The taxi will be here at 7 tomorrow morning.

I'll probably post tomorrow night from Philly and then I'll be mostly incommunicado until the 26th. I'm going to try to send updates to Twitter, which you can follow at .

Otherwise, see you all in 17 days...


Sep. 4th, 2007 11:14 am
aithne: (greece)
A week from today, I will be in Athens.
aithne: (Default)
We're spending a day in Philadelphia in September on the way to Greece.  (Long story having to do with flight changes.)  We figure since we're going to be there anyway, we might as well, you know, See Stuff.

Other than the mandatory Liberty Bell, is there anything else that's a must-see?  Anywhere good to eat?  (We have two mostly-vegetarians and omnivore me in the party.)  History is good, but Pretty Stuff is also good.  We'll be there from the evening of 9/10 to early afternoon on 9/11.

(And heck, if anyone i know is there and wants to see stuff with us, that would likely be cool too.  :)
aithne: (greece)
So, Greece.

I know some of you have been there.

What's worth seeing?

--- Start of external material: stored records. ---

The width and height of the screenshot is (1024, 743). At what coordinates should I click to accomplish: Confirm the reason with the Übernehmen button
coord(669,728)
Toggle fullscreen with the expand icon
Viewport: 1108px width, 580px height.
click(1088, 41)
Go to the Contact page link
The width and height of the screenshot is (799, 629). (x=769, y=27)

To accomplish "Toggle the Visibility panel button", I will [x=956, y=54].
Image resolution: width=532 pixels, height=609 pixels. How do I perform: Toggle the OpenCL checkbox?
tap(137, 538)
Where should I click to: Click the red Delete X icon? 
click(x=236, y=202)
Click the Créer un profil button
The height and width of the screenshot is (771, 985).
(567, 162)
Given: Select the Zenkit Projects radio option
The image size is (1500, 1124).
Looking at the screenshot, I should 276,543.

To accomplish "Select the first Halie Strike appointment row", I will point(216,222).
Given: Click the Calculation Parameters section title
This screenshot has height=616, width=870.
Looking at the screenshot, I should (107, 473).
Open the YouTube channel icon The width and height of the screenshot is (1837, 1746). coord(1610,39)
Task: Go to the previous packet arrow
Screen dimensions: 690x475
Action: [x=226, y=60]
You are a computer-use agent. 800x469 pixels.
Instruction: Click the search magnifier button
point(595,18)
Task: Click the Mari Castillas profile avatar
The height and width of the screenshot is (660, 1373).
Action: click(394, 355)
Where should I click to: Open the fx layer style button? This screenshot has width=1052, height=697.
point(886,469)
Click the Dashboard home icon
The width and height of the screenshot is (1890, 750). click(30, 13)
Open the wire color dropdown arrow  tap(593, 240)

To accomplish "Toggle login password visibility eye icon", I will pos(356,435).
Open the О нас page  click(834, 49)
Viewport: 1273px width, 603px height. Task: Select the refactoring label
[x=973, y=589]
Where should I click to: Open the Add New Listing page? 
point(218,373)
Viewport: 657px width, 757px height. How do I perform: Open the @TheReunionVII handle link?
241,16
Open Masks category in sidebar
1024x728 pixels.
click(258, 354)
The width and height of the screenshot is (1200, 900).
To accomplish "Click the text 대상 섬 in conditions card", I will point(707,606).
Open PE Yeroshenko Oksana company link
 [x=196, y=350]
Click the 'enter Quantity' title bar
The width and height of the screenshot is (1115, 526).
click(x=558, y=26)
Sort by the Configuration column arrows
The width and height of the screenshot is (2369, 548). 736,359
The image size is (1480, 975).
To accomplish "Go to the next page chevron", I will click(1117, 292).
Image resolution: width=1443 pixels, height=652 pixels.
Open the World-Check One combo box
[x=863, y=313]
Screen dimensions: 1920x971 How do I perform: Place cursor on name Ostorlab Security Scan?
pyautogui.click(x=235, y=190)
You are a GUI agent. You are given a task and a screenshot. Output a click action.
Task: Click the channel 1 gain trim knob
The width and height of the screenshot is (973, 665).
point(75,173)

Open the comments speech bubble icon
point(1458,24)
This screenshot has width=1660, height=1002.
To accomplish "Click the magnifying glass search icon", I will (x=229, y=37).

What's worth avoiding? We have an open itinerary at the moment. We're going to spend at least a day in Athens, so we're going to hit most of the obvious stuff there. I'd like to go to at least an island or two, so reccomendations on which islands are pretty and have things to see on them would be good.
aithne: (greece)
I'm going to Greece in September.

I have tickets.

Must learn to read Greek.


Do I want this dress? Or this dress?

Well, I want both, but I can't decide which one is prettier.